- _Problem details_: Copy exactly, please, the lines of the data from its start through the line containing "This screenshot has width=1349, height=871.".

- _Records shown_:
■ ■ ■ ■ ■

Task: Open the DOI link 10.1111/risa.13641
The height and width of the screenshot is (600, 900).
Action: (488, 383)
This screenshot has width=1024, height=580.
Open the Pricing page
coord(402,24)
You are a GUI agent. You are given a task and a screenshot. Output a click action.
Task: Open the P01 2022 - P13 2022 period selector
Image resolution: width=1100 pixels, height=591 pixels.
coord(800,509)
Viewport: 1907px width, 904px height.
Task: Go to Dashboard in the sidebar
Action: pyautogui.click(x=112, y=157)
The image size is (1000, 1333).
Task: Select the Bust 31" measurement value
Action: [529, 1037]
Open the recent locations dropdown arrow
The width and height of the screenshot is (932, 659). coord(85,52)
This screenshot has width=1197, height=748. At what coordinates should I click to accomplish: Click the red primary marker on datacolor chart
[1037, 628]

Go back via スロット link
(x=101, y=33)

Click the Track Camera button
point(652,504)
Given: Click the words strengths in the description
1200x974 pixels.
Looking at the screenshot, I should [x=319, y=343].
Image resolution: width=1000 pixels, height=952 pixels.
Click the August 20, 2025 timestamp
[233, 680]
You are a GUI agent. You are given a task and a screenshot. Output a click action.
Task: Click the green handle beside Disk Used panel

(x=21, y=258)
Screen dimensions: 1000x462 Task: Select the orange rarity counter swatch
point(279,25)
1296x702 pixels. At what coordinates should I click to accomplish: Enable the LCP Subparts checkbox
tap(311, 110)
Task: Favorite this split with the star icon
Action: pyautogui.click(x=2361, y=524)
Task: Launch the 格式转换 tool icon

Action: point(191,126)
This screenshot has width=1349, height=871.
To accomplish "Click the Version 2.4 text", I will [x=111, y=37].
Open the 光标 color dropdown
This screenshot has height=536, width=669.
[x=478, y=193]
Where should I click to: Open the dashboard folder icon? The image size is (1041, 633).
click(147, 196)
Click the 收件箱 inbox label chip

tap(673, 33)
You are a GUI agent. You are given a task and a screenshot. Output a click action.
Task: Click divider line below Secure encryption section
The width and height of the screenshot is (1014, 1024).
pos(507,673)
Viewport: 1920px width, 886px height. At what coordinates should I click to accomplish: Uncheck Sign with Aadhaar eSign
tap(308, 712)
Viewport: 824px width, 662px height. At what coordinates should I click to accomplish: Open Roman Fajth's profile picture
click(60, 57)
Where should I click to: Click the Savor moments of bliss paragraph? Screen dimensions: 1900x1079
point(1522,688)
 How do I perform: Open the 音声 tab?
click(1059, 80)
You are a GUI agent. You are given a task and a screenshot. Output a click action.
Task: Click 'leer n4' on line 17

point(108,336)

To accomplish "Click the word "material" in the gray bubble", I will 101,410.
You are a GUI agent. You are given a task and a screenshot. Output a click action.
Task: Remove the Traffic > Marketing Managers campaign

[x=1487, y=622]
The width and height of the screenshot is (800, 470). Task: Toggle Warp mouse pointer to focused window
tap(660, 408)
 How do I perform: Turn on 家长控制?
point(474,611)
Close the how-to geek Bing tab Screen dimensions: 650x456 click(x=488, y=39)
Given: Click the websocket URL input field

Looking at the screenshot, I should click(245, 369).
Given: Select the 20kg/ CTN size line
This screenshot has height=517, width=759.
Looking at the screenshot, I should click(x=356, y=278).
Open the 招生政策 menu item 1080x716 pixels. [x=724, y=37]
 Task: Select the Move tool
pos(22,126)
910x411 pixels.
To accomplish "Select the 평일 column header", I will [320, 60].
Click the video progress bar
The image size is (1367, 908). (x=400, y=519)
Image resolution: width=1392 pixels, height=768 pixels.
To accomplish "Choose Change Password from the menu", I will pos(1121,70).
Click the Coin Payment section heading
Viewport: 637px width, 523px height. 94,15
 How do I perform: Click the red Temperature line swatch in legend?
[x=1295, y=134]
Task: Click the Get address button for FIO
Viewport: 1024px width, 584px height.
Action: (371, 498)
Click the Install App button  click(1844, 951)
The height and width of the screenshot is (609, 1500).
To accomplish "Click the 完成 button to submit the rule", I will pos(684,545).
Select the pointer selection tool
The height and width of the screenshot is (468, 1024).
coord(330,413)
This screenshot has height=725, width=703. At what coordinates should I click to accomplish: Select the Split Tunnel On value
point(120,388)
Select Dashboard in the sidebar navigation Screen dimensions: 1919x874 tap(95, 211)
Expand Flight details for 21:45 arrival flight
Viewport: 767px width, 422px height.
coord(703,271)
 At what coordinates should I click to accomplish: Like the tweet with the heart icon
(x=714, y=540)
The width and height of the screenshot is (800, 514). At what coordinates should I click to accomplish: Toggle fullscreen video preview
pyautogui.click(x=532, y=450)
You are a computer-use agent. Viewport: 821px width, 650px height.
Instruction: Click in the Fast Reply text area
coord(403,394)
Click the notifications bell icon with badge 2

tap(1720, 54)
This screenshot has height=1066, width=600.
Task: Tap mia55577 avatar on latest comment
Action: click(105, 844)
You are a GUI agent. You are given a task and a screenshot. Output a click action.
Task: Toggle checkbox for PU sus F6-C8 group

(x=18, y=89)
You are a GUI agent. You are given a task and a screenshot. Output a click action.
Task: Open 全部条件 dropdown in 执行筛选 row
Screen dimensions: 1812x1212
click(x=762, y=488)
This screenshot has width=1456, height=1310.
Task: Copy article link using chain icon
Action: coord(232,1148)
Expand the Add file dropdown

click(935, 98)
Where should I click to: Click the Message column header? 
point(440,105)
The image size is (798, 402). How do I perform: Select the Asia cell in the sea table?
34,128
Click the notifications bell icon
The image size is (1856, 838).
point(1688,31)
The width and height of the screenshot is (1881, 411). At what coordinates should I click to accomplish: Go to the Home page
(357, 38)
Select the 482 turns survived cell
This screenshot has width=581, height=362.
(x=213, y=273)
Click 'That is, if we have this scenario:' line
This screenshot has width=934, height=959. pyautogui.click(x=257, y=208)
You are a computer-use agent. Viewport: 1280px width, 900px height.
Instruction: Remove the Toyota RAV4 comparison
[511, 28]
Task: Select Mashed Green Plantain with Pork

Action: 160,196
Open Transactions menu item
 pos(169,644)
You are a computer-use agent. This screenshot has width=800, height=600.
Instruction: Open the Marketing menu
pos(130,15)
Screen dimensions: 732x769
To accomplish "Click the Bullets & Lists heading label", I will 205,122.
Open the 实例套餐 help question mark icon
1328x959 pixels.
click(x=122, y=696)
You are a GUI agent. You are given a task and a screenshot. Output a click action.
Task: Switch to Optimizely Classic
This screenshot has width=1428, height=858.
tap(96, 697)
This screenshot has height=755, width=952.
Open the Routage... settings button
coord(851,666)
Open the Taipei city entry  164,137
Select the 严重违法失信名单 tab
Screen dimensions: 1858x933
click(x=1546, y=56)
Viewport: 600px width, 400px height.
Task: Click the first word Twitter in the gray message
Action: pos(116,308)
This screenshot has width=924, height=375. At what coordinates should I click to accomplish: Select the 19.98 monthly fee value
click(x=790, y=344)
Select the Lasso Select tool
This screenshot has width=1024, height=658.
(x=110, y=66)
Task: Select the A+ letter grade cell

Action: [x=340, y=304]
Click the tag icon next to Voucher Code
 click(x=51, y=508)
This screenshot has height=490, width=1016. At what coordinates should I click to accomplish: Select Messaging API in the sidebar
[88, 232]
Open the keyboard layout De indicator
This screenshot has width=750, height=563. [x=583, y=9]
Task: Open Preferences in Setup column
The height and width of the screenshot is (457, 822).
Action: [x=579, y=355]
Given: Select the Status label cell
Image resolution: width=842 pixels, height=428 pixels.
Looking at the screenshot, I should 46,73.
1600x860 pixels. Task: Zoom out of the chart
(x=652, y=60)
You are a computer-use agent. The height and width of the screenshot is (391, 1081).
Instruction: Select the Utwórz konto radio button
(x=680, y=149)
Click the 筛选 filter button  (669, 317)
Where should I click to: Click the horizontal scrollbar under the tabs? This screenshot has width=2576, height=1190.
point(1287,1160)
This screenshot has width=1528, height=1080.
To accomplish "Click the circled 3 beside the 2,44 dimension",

■ ■ ■ ■ ■

- _Response to this task_:
Task: Open the DOI link 10.1111/risa.13641
The height and width of the screenshot is (600, 900).
Action: (488, 383)
This screenshot has width=1024, height=580.
Open the Pricing page
coord(402,24)
You are a GUI agent. You are given a task and a screenshot. Output a click action.
Task: Open the P01 2022 - P13 2022 period selector
Image resolution: width=1100 pixels, height=591 pixels.
coord(800,509)
Viewport: 1907px width, 904px height.
Task: Go to Dashboard in the sidebar
Action: pyautogui.click(x=112, y=157)
The image size is (1000, 1333).
Task: Select the Bust 31" measurement value
Action: [529, 1037]
Open the recent locations dropdown arrow
The width and height of the screenshot is (932, 659). coord(85,52)
This screenshot has width=1197, height=748. At what coordinates should I click to accomplish: Click the red primary marker on datacolor chart
[1037, 628]

Go back via スロット link
(x=101, y=33)

Click the Track Camera button
point(652,504)
Given: Click the words strengths in the description
1200x974 pixels.
Looking at the screenshot, I should [x=319, y=343].
Image resolution: width=1000 pixels, height=952 pixels.
Click the August 20, 2025 timestamp
[233, 680]
You are a GUI agent. You are given a task and a screenshot. Output a click action.
Task: Click the green handle beside Disk Used panel

(x=21, y=258)
Screen dimensions: 1000x462 Task: Select the orange rarity counter swatch
point(279,25)
1296x702 pixels. At what coordinates should I click to accomplish: Enable the LCP Subparts checkbox
tap(311, 110)
Task: Favorite this split with the star icon
Action: pyautogui.click(x=2361, y=524)
Task: Launch the 格式转换 tool icon

Action: point(191,126)
This screenshot has width=1349, height=871.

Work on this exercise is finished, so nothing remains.